Enhanced functional properties of human limbal stem cells by inhibition of the miR‐31/FIH‐1/P21 axis

Objective On the basis of the functional roles of the embryonic stem cell niche (ESCN) in the human limbal stem cells (LSCs), we proposed to explore the potential roles of microRNAs in regulating the self‐renewal and differentiation of LSCs cultured in the ESCN. Methods The LSCs were cultured in different media, either in CnT‐20 media or in CnT‐20 + 20% ES culture supernatant (ESC‐CM).
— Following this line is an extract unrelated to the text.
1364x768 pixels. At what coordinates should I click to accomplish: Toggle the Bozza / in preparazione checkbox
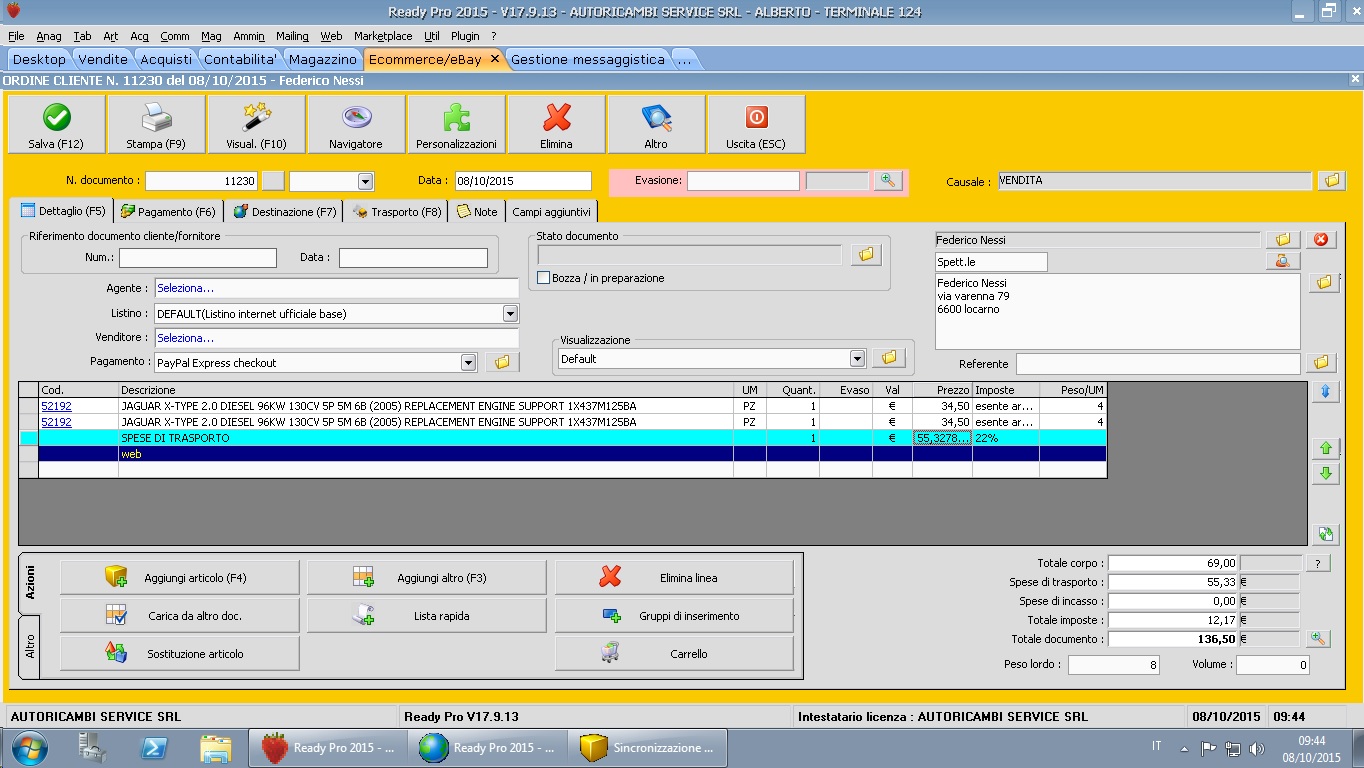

The LSCs cultured in ESC‐CM were then transfected with microRNA‐31 (miR‐31) mimic or antago‐31. The colony‐forming efficiency (CFE) was analysed. Cell cycle, apoptosis, mitochondrial potential and reactive oxygen species were analysed by flow cytometry, and quantitative real‐time PCR was used to determine the expression levels of FIH‐1, P21, P63, ABCG2, CK3, microRNA‐31, microRNA‐143, microRNA‐145 and microRNA‐184. Indirect immunostaining was employed to detect the expression of P63, ABCG2, survivin, connexin‐43 and CK3. Western blot was employed to detect the expression of FIH‐1, P63, P21, CK3, caspase 3, Tcf4, β‐catenin, survivin, GSK3β and pGSK3β. Results Compared with cells grown in CnT‐20, the level of miR‐31 in cells grown in ESC‐CM was lower. We investigated the roles that miR‐31 and FIH‐1 play in regulating the functional properties of LSCs. We used antagomirs (antago) to reduce the level of miR‐31 in LSCs. Antago‐31 increased FIH‐1 levels and significantly reduced P21 expressional level in LSCs compared to irrelevant‐antago (Ir‐antago) treatment. The downregulation of miR‐31 in LSCs promotes the maintenance of stemness. Conclusion ES culture supernatant (ESC‐CM) regulates the fate of LSCs in part by inhibiting the miR‐31/FIH‐1/P21 axis. This study may have a high impact on the expansion of LSCs in regenerative medicine, especially for ocular surface reconstruction.